Exercise aim:
Retype the data that follows, keeping every character the same.

Supplied records:
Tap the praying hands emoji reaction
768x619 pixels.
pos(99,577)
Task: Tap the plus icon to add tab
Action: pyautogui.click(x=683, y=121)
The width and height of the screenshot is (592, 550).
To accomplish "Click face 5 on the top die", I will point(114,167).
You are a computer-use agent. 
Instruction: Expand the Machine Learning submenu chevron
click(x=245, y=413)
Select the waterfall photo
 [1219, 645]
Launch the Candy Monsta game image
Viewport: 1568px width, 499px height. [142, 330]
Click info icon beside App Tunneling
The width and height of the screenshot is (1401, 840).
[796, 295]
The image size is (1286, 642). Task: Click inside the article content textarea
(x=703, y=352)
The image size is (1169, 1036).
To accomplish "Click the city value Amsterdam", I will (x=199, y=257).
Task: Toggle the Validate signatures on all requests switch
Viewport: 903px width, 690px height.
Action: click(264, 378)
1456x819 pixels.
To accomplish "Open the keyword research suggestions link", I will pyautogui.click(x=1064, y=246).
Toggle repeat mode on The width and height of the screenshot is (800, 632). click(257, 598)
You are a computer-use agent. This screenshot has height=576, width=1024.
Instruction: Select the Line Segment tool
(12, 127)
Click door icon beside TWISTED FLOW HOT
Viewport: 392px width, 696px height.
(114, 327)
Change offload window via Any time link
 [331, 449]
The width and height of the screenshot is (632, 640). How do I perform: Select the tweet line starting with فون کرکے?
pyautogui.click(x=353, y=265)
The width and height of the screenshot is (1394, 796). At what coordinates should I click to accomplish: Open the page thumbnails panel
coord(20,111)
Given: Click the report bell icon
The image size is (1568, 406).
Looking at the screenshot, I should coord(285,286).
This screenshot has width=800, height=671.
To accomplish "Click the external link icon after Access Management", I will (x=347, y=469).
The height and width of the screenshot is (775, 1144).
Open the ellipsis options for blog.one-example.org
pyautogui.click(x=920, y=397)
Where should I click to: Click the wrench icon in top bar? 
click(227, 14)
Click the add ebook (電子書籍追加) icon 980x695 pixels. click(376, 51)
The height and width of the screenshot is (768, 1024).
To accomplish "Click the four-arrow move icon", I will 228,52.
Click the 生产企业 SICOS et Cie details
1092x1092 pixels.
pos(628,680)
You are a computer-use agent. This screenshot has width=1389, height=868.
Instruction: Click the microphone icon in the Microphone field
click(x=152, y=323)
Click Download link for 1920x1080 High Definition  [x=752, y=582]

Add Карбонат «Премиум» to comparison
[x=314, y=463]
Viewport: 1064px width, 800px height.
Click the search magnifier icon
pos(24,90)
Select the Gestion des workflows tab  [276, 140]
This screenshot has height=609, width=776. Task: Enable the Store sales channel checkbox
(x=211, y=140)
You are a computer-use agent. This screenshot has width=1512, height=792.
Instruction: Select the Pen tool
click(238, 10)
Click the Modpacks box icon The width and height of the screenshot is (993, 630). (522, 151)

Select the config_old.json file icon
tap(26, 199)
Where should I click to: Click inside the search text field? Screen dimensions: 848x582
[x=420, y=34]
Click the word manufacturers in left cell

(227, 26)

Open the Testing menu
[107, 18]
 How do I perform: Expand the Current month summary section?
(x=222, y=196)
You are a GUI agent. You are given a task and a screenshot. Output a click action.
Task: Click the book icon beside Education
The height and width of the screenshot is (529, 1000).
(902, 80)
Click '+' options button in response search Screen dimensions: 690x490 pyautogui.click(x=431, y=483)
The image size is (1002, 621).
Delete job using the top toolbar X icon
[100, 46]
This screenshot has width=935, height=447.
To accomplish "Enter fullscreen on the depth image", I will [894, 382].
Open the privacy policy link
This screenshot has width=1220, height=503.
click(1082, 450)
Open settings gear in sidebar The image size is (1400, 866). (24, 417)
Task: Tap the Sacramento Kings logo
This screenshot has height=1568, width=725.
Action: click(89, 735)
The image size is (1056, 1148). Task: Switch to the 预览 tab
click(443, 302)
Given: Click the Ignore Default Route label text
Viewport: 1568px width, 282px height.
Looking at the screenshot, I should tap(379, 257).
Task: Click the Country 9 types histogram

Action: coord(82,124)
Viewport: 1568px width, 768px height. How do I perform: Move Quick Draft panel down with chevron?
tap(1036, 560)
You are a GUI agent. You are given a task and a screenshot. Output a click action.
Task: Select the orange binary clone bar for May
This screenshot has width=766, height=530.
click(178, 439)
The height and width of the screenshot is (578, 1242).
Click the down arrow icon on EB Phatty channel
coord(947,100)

Response area:
Tap the praying hands emoji reaction
768x619 pixels.
pos(99,577)
Task: Tap the plus icon to add tab
Action: pyautogui.click(x=683, y=121)
The width and height of the screenshot is (592, 550).
To accomplish "Click face 5 on the top die", I will point(114,167).
You are a computer-use agent. 
Instruction: Expand the Machine Learning submenu chevron
click(x=245, y=413)
Select the waterfall photo
 [1219, 645]
Launch the Candy Monsta game image
Viewport: 1568px width, 499px height. [142, 330]
Click info icon beside App Tunneling
The width and height of the screenshot is (1401, 840).
[796, 295]
The image size is (1286, 642). Task: Click inside the article content textarea
(x=703, y=352)
The image size is (1169, 1036).
To accomplish "Click the city value Amsterdam", I will (x=199, y=257).
Task: Toggle the Validate signatures on all requests switch
Viewport: 903px width, 690px height.
Action: click(264, 378)
1456x819 pixels.
To accomplish "Open the keyword research suggestions link", I will pyautogui.click(x=1064, y=246).
Toggle repeat mode on The width and height of the screenshot is (800, 632). click(257, 598)
You are a computer-use agent. This screenshot has height=576, width=1024.
Instruction: Select the Line Segment tool
(12, 127)
Click door icon beside TWISTED FLOW HOT
Viewport: 392px width, 696px height.
(114, 327)
Change offload window via Any time link
 [331, 449]
The width and height of the screenshot is (632, 640). How do I perform: Select the tweet line starting with فون کرکے?
pyautogui.click(x=353, y=265)
The width and height of the screenshot is (1394, 796). At what coordinates should I click to accomplish: Open the page thumbnails panel
coord(20,111)
Given: Click the report bell icon
The image size is (1568, 406).
Looking at the screenshot, I should coord(285,286).
This screenshot has width=800, height=671.
To accomplish "Click the external link icon after Access Management", I will (x=347, y=469).
The height and width of the screenshot is (775, 1144).
Open the ellipsis options for blog.one-example.org
pyautogui.click(x=920, y=397)
Where should I click to: Click the wrench icon in top bar? 
click(227, 14)
Click the add ebook (電子書籍追加) icon 980x695 pixels. click(376, 51)
The height and width of the screenshot is (768, 1024).
To accomplish "Click the four-arrow move icon", I will 228,52.
Click the 生产企业 SICOS et Cie details
1092x1092 pixels.
pos(628,680)
You are a computer-use agent. This screenshot has width=1389, height=868.
Instruction: Click the microphone icon in the Microphone field
click(x=152, y=323)
Click Download link for 1920x1080 High Definition  [x=752, y=582]

Add Карбонат «Премиум» to comparison
[x=314, y=463]
Viewport: 1064px width, 800px height.
Click the search magnifier icon
pos(24,90)
Select the Gestion des workflows tab  [276, 140]
This screenshot has height=609, width=776. Task: Enable the Store sales channel checkbox
(x=211, y=140)
You are a computer-use agent. This screenshot has width=1512, height=792.
Instruction: Select the Pen tool
click(238, 10)
Click the Modpacks box icon The width and height of the screenshot is (993, 630). (522, 151)

Select the config_old.json file icon
tap(26, 199)
Where should I click to: Click inside the search text field? Screen dimensions: 848x582
[x=420, y=34]
Click the word manufacturers in left cell

(227, 26)

Open the Testing menu
[107, 18]
 How do I perform: Expand the Current month summary section?
(x=222, y=196)
You are a GUI agent. You are given a task and a screenshot. Output a click action.
Task: Click the book icon beside Education
The height and width of the screenshot is (529, 1000).
(902, 80)
Click '+' options button in response search Screen dimensions: 690x490 pyautogui.click(x=431, y=483)
The image size is (1002, 621).
Delete job using the top toolbar X icon
[100, 46]
This screenshot has width=935, height=447.
To accomplish "Enter fullscreen on the depth image", I will [894, 382].
Open the privacy policy link
This screenshot has width=1220, height=503.
click(1082, 450)
Open settings gear in sidebar The image size is (1400, 866). (24, 417)
Task: Tap the Sacramento Kings logo
This screenshot has height=1568, width=725.
Action: click(89, 735)
The image size is (1056, 1148). Task: Switch to the 预览 tab
click(443, 302)
Given: Click the Ignore Default Route label text
Viewport: 1568px width, 282px height.
Looking at the screenshot, I should tap(379, 257).
Task: Click the Country 9 types histogram

Action: coord(82,124)
Viewport: 1568px width, 768px height. How do I perform: Move Quick Draft panel down with chevron?
tap(1036, 560)
You are a GUI agent. You are given a task and a screenshot. Output a click action.
Task: Select the orange binary clone bar for May
This screenshot has width=766, height=530.
click(178, 439)
The height and width of the screenshot is (578, 1242).
Click the down arrow icon on EB Phatty channel
coord(947,100)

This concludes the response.